Satu-dua hari tanpa laporan, saya pikir urusan sudah beres. Tinggal tunggu jawaban. Yang
datang kemudian adalah undangan untuk “berkumpul di rumah paman saya” selepas ‘isya. Tak
ada informasi untuk keperluan apa. Saya hanya menduga, paman saya hendak mengadakan
manakiban untuk suatu hajat tertentu, entah apa.

Agak terlambat saya datang, di ruang tamu telah hadir kyai-kyai dan ustadz-ustadz yang
mengajar di pesantren kami, beserta seluruh jajaran Pengurus Pondok, lengkap. Paman saya
sendiri belum keluar. Saya segera merasa aneh ketika saya dapati, tak seorang pun yang hadir
mengetahui keperluan pertemuan malam itu. Tak ada pula suguhan-suguhan khusus seperti
lazimnya orang punya hajat. Sepupu saya, Si Ketua Panitia, yang ditugasi menyampaikan
undangan pertemuan, hanya “embah-embuh”. Malah bolak-balik keluar-masuk ruangan, seperti
sibuk ini-itu, tapi tak jelas urusannya. Sejurus-dua-jurus kami menunggu, barulah paman saya
muncul. Perasaan aneh menghebat, diikuti ketegangan, melihat raut muka paman saya tidak
seperti biasanya. Setahu saya, paman saya senantiasa memperlihatkan wajah cerah setiap
menemui tamu. Kecuali malam itu. Wajahnya muram. Jelas-jelas menampakkan kegusaran.
Semua yang hadir menyadari ketidaklaziman itu sehingga ketegangan pun merata.

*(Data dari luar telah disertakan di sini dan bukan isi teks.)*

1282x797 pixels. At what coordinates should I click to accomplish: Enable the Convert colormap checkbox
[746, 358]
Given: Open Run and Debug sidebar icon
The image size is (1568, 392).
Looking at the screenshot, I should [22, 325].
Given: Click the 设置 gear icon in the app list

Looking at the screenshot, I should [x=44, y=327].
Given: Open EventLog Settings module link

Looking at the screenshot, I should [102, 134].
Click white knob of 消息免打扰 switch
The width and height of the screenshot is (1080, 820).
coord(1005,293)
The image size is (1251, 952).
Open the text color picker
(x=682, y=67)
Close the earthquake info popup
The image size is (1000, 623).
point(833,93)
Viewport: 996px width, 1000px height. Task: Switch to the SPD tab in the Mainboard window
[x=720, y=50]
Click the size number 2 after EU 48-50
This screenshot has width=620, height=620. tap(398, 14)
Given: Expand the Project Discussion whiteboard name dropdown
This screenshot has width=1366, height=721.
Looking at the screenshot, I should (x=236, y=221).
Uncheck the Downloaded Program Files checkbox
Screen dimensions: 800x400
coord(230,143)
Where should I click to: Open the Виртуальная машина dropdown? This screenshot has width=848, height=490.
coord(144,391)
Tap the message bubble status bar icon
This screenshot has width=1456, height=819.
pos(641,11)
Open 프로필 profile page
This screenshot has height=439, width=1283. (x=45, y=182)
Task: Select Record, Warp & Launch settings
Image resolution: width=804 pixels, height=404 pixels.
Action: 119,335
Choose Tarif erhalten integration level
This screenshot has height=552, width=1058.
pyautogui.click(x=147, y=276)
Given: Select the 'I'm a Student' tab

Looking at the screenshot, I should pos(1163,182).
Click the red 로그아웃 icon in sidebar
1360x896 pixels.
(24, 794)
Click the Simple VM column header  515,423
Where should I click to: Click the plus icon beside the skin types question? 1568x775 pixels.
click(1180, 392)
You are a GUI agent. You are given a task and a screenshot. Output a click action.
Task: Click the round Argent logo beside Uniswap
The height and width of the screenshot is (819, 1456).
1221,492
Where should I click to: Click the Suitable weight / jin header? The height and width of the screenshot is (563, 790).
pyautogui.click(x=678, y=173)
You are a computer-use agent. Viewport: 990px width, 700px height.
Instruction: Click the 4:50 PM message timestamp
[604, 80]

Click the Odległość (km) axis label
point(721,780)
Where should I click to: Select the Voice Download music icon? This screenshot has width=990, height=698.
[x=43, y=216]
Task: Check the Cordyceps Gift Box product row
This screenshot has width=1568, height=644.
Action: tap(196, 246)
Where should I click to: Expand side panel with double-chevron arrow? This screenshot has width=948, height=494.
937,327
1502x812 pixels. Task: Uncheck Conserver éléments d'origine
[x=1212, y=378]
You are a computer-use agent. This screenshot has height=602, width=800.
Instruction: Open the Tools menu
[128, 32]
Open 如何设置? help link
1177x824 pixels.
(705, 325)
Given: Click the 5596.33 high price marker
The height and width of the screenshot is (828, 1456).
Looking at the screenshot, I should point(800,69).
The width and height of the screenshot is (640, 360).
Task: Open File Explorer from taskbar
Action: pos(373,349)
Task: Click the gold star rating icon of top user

Setelah duduk, tanpa didahului basa-basi maupun bacaan fatihah untuk membuka pertemuan,
paman saya langsung meluncurkan kalimat-kalimat tajam, jelas-jelas ditujukan kepada saya.
Seandainya saya tidak mengenal beliau, pasti saya ketakutan setengah mati. Ketakutan yang jelas
tampak pada wajah-wajah mereka yang hadir. Seorang pengurus pondok bahkan kelihatan amat
menderita karena ngampet semaput.

Tapi saya kenal betul paman saya ini. Saya sudah hafal segala kasih-sayangnya. Maka yang
lantas mengembang di hati saya adalah gairah belajar yang khusyu’.
“Jangan sembarangan mencari uang!” kata paman saya. Iramanya datar, tapi nadanya tajam
menusuk. Semua orang menunduk.

“Kalau cuma pengen bangunan pondok yang bagus-bagus, ngapain nunggu awakmu?” kata
beliau lagi, “apa dikira yang punya kenalan pejabat-pejabat di sini baru awakmu? Abahmu dan
embahmu tidak? Kalau mau uangnya pejabat, dari dulu juga bisa!”

Terus terang, saya tercekat. Yang ini melubangi jantung saya betul. Embah saya, Kyai Bisri
Mustofa, adalah syuriyah NU dan anggota Konstituante, kemudian anggota MPR hingga
meninggalnya; ayah saya, Kyai Cholil Bisri, Wakil Ketua Dewan Syuro DPP PKB dan Wakil
Ketua MPR RI hingga meninggalnya; saya cuma kecoak dihadapan mereka. Saya kian tunduk
melipat punggung. Ruangan membeku. Pikiran saya galau. Tak sempat lagi saya mengingat
untuk mengecek, apakah pengurus pondok yang tadi itu sudah semaput atau belum.
“Teman-teman itu sendiri (maksud saya, pejabat-pejabat itu) yang menawari kok, Paklik”, saya
nyeletuk. Suara saya mengambang. Tak jelas tujuannya. Mungkin sekedar usaha mencairkan
kebekuan. Tapi sia-sia.
“Mereka menawari karena punya kepentingan!” sergah paman saya. Saya kehilangan semua
kata-kata.
“Embahmu dan abahmu tidak pernah mementingkan bangunan”, beliau melanjutkan, “yang
penting barokah. Jadi, hati-hatilah mencari uang. Tak ada gunanya punya macam-macam kalau
tidak barokah”.
Paman saya merogoh saku.
“Nih”, katanya, lalu menyodorkan sebuah buku kecil: buku tabungan, “itu uangku sendiri,
kucari-cari sendiri, kukumpul-kumpulkan sendiri. Halal. Pakai itu!”
Paman saya berdiri, menyingkap gorden pembatas ruang tamu lebar-lebar. Dibalik gorden itu
meja makan penuh hidangan.
“Ayo makan! Makan!”
Saya pastikan, semua orang menghela napas lega. Saya intip buku tabungan itu, isinya 150 juta
rupiah. Saya menelan ludah. Perkiraan ongkos bangunan yang akan saya bikin mencapai lebih
dari 800 juta. Ya sudahlah, pikir saya, bagaimana nanti saja.